Tu ou Você.
9 05 2008Os pronomes são as palavras variáveis em gênero, número e pessoa que substituem ou acompanham o nome (substantivo e adjetivo), indicando-o como pessoa do discurso. Existem pronomes pessoais (retos, oblíquos e os de tratamento), possessivos, demonstrativos, relativos, indefinidos e interrogativos.
Os pronomes pessoais servem para designar as três pessoas do discurso e os do caso reto são: eu, tu, ele, nós, vós, eles, estando os três primeiros no singular e os três últimos no plural. Em qualquer frase “eu” indica a pessoa que fala, e “nós” as pessoas que falam (primeira pessoa - emissor); “tu” e “vós”, designam a pessoa ou as pessoas com quem se fala (segunda pessoa - receptor); e finalmente “ele” e “eles” determinam as pessoas de quem se fala (terceira pessoa - referente).
Os pronomes pessoais exercem a função de sujeito da frase e, como se sabe, o “sujeito” é o elemento a respeito do qual se informa algo, enquanto que o “complemento” apenas completa o sentido da frase.
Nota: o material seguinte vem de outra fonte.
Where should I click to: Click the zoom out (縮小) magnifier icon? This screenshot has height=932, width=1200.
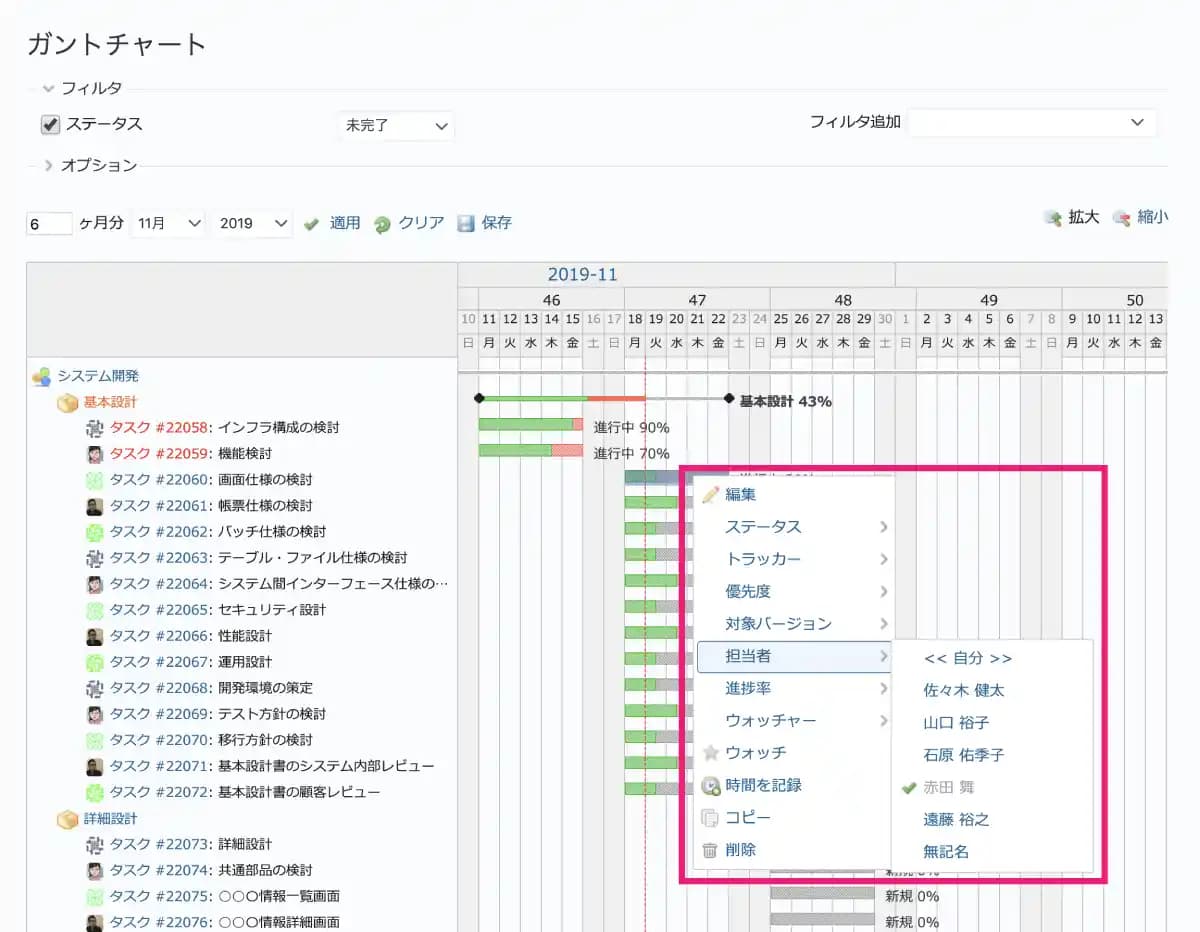pos(1122,218)
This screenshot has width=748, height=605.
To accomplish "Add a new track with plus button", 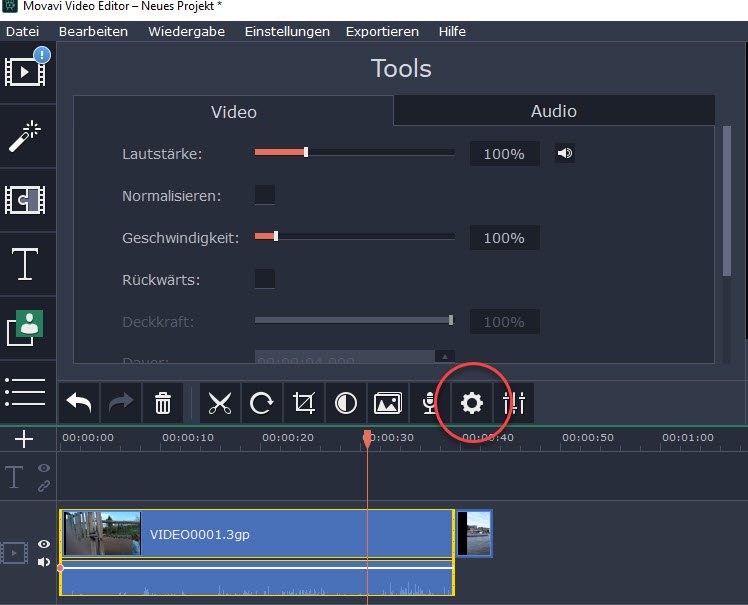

O verbo querer significa desejar, almejar, exigir, permitir, entre outras coisas, mas se for dito somente “eu quero” a frase estará incompleta, pois não se sabe o que a pessoa quer, havendo portanto a necessidade de se incorporar aí o complemento, resultando por exemplo em “eu quero você”, que também pode ser “eu te quero”.
Na frase “tu me amas” há dois pronomes pessoais, sendo “tu” um pronome pessoal reto que funciona como sujeito, e “me” um pronome pessoal oblíquo que faz o papel de complemento. Para facilitar o entendimento podemos dizer que os pronomes pessoais retos somente são usados precedendo verbos (eu faço…, tu envias…, tu compras…, etc.), pois é assim que servem como sujeito.
Já sabemos o que é e para que serve o “tu”.
Quanto ao “você”, este é pronome de tratamento, assim como “o senhor” e “a senhora” e os cerimoniosos como “V. Excelência”, “V. Santidade”, e outros, que servem para nos dirigirmos a alguém, mas é usado com caráter intimo, entre iguais, ou de superior para subordinado. Tem origem no antigo “Vossa Mercê” e também já foi, ou é, vassuncê, vossemecê, vosmecê, ocê, cê, e outras formas. “Você”, como os demais pronomes de tratamento, também atua no papel de sujeito da frase e corresponde à pessoa com quem se fala, mas o verbo que por ele é precedido está na forma que corresponde à terceira pessoa. Por exemplo, pode-se dizer: “você faz a diferença“, com o verbo fazer na terceira pessoa do presente do indicativo; mas se usássemos “tu” a frase seria “tu fazes a diferença“, com o verbo fazer na segunda pessoa do presente do indicativo.
É interessante a observação de que o pronome “vós” (segunda pessoa do plural) está quase em desuso e que no seu lugar usa-se mais “vocês”, e até seria preferível que a evolução da língua levasse a que um dia se fizesse a substituição definitiva, inclusive do “tu” pelo “você”, já que por certo não teríamos mais as confusões que se fazem entre “tu”, “te” e “ti”. Observemos que a frase “depois eu envio a você” pode ser substituída por “depois eu te envio“ ou “depois eu envio a ti”, mas não pode ser substituída por “depois eu envio a tu”. Isto acontece porque, como esclarecido antes, os pronomes pessoais retos somente são usados como sujeito, e aqui o “tu” foi erroneamente usado como complemento. Também podemos dizer “depois eu envio a ele”, pois somente “eu” e “tu” são exclusivamente pronomes pessoais retos, enquanto que “ele”, “nós”, “vós”, “eles” podem ser também pronomes pessoais oblíquos, o que permite o seu uso como complemento.